Tecnología vs. experiencia

Existe una línea fina entre las ventajas y desventajas de los avances tecnológicos.  Es posible que, si eres mucho menor que yo, no lo veas de esa manera, pero sucesos recientes me han puesto a pensar en esto.  Hecho: los avances tecnológicos nos facilitan muchas cosas.  Sin embargo, también han traído una ola de impersonalidad en procesos cotidianos en los que, al menos yo, prefiero el contacto con un humano.  Para darte el ejemplo más reciente, durante la crisis que estamos viviendo, uno de los artefactos del que más dependemos es el celular.  Al fallar la electricidad, nos ocupa cómo recargarlo para poder acceder a nuestros contactos, a todas las fuentes de información imaginables y, por supuesto, a las redes sociales.  Mientras respeto los procesos de cada persona, me pregunto cuánto tiempo dedicamos a leer -y compartir- noticias que no siempre son ciertas, publicar que tembló nuevamente o actualizar nuestro estatus con un rezo.  Y, sí, probablemente ese sea el canal de preferencia para soltar inquietudes y sentimientos, pero ¿dónde queda la gente a nuestro alrededor?  ¿Por qué no desahogarnos con ellos u orar juntos?  ¿Qué me dices de los que se creen todo lo que leen?  ¿Quién puede darle calma a un anciano que leyó o escuchó alguna barbaridad?  ¿Cómo controlamos el pánico al que los menores están expuestos? 

En temas menos intensos, hace poco busqué información para estudiar el posgrado en una universidad.  Como es de esperarse, encontré bastante en la página web y logré buena interacción con el departamento de Admisiones a través del correo electrónico.  Entonces, recibí un email exhortándome a realizar mi matrícula online.  ¡Espérate!  Reconozco que esto puede ser algo generacional, pero ¿aún no he escuchado una sola voz y ya quieren que me matricule?  ¿Alguien puede darme foro para aclarar dudas?  ¿Cómo se supone que compre la idea sin que alguien me la venda?  No me malinterpretes, el e-commerce funciona de maravilla para artículos y servicios (algunos), pero estamos hablando de educación, o sea, de mi futuro.  Afortunadamente, pedí una cita, me atendieron y contestaron todas mis preguntas con amabilidad.  La historia con la oficina de Desempleo ha sido distinta.  Sin adentrarme en la opinión general sobre la eficiencia del Gobierno, pareciera que el protocolo fomenta la vagancia más que la proactividad.  La oficina regional se limita a comunicar lo mínimo y en las líneas telefónicas de apoyo he roto récords de 80 minutos en espera sin respuesta de un humano.       

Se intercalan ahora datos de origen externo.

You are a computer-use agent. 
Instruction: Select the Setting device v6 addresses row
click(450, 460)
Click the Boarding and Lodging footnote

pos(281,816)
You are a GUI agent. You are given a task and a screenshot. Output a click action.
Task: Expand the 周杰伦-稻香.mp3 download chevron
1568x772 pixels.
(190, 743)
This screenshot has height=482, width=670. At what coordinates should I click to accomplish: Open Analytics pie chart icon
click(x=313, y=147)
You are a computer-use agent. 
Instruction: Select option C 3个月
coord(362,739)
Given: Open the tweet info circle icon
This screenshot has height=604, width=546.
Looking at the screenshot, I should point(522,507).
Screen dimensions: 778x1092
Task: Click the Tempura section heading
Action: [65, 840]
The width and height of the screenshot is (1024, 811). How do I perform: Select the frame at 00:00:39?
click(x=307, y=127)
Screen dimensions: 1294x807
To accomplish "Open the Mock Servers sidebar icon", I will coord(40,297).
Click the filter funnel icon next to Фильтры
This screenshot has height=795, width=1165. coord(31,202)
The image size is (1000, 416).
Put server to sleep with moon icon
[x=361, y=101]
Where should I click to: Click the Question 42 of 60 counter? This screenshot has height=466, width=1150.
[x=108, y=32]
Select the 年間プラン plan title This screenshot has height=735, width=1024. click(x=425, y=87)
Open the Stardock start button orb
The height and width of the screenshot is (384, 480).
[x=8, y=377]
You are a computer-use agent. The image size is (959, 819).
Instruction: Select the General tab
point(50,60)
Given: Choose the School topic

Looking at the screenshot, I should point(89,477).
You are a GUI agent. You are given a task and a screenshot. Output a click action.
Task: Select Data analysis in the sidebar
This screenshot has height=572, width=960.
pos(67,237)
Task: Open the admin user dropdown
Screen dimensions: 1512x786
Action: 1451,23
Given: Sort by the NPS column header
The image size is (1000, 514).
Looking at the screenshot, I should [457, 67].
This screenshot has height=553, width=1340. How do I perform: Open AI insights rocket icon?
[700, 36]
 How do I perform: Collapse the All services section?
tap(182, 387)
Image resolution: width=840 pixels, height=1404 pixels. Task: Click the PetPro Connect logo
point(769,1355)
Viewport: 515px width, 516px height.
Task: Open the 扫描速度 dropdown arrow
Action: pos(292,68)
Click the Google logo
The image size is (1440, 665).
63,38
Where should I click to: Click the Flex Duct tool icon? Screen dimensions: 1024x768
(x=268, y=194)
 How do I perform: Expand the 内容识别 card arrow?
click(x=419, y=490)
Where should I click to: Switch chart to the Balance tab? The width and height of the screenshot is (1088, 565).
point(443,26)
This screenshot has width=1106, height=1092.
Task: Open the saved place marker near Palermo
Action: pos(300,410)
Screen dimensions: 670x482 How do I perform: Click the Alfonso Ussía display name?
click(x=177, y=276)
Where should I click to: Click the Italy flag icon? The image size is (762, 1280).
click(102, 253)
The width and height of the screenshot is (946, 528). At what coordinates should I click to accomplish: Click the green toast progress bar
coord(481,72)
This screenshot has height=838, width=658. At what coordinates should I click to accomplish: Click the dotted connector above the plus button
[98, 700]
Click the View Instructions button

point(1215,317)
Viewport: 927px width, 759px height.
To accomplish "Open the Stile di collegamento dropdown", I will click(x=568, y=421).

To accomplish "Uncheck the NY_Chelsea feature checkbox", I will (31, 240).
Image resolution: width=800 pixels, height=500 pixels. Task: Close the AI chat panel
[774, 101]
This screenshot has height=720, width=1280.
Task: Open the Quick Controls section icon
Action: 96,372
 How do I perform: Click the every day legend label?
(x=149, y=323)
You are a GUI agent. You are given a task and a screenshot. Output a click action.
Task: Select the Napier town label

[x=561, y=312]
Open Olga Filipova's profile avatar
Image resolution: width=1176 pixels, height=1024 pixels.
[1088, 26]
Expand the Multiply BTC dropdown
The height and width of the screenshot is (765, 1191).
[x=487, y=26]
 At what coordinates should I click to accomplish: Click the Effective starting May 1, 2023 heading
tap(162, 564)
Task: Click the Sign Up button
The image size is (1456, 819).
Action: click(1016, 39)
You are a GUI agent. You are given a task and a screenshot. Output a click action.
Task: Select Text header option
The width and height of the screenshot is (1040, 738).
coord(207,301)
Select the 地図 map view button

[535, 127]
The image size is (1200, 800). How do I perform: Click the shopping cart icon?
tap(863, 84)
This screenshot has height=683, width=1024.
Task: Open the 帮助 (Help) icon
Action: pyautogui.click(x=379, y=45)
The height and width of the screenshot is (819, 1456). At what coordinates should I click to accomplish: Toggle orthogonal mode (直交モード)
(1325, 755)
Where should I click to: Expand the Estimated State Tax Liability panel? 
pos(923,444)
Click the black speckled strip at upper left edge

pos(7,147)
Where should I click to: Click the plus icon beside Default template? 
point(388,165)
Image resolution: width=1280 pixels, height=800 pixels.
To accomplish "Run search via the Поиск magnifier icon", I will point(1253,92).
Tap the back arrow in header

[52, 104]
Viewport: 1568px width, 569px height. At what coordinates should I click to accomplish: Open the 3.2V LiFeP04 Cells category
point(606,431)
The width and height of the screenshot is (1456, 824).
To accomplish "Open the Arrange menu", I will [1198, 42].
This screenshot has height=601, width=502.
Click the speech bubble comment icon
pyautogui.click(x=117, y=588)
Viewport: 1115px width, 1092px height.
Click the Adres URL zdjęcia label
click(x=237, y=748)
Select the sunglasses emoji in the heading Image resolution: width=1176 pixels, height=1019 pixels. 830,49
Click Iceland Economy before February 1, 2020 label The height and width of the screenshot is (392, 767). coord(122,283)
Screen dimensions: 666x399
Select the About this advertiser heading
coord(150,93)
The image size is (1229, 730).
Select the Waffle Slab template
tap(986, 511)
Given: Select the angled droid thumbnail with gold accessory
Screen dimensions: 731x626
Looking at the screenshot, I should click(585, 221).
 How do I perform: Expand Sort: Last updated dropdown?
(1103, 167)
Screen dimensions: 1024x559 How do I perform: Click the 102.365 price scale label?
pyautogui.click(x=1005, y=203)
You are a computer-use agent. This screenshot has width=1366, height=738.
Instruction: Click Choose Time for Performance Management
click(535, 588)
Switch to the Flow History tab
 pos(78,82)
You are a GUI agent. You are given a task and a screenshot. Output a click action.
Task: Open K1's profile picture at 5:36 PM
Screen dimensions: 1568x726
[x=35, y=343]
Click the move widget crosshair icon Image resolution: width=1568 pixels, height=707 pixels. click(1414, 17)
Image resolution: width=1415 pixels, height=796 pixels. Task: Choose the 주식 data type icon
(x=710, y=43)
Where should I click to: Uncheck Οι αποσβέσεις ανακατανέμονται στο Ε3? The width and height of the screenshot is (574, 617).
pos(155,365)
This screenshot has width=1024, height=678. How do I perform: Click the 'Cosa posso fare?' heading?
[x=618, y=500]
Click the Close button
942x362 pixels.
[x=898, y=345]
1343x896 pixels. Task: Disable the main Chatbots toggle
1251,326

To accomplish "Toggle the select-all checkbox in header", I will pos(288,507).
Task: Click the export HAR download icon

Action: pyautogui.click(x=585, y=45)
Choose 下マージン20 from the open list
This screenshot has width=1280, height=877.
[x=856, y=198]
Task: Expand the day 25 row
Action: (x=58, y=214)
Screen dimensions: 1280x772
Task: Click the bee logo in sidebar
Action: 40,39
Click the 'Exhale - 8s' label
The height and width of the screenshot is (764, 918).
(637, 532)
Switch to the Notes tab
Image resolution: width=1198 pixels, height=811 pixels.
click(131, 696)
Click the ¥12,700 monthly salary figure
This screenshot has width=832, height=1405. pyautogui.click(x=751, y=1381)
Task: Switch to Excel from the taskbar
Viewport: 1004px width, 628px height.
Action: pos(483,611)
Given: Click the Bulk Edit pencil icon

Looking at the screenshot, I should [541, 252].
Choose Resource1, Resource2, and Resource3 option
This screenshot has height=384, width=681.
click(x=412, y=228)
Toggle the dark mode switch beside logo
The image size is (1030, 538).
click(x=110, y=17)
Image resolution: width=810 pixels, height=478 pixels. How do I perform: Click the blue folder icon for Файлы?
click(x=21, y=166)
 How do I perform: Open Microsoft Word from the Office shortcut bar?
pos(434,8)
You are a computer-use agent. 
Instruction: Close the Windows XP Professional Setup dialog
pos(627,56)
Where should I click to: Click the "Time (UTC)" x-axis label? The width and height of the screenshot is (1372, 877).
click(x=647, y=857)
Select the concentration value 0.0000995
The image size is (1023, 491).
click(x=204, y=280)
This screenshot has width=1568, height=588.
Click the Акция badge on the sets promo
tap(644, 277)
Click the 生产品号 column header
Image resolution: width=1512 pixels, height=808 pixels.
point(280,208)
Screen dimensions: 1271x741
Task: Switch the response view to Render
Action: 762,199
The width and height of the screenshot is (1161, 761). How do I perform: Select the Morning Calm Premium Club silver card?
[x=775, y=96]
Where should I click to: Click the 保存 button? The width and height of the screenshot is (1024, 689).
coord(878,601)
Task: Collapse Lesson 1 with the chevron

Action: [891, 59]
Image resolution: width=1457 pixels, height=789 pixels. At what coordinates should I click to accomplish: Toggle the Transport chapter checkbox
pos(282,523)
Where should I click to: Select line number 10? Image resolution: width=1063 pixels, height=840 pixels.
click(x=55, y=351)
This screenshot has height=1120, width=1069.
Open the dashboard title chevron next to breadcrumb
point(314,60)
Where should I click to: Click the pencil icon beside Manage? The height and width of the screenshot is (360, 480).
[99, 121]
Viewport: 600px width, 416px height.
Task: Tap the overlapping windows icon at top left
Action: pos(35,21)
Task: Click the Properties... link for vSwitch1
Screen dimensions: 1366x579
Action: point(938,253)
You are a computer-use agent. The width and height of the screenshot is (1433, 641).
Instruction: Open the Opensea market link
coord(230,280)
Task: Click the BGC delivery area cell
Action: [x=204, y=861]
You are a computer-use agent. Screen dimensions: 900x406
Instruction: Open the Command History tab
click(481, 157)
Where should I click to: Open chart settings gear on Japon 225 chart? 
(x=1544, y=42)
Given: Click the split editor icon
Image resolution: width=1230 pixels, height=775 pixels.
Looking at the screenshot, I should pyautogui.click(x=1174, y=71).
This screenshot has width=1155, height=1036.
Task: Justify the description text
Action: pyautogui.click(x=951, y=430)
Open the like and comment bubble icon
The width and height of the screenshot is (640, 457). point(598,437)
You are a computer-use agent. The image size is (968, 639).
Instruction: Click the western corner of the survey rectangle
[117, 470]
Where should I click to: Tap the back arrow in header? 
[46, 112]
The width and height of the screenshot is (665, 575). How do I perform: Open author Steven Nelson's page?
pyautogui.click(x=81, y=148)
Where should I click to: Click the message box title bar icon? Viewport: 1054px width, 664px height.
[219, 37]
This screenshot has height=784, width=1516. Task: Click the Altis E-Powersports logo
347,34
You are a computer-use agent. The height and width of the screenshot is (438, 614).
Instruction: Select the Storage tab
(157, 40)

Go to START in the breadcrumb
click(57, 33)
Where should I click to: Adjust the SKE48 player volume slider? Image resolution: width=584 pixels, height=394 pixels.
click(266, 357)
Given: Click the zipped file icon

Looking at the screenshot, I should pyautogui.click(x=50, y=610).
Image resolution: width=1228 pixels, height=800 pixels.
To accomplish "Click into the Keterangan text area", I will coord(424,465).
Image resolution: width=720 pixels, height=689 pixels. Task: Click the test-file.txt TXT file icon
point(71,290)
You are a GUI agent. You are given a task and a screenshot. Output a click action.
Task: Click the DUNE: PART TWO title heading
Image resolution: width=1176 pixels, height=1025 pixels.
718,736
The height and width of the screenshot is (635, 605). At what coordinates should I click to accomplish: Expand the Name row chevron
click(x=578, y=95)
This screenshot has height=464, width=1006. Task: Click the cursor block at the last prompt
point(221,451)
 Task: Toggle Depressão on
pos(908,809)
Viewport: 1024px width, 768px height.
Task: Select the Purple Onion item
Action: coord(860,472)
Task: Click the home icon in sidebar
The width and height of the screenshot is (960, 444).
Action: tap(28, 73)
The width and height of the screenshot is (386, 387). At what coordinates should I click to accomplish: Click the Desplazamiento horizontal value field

Mientras que puede resultar práctico no tener que visitar una oficina, la realidad es que una máquina no puede proveer el mismo nivel de expertise que un empleado bien capacitado.  Para un patrono puede ser productivo filtrar solicitudes de empleo con los algoritmos de una plataforma digital, pero perder el contacto humano implica perder el feedback inmediato que puede ayudarnos a mejorar.  Negocio es negocio, pero creo que, al momento de optimizar una operación, no debe perderse de perspectiva la experiencia provista a todos los públicos.  ¿Qué opinas?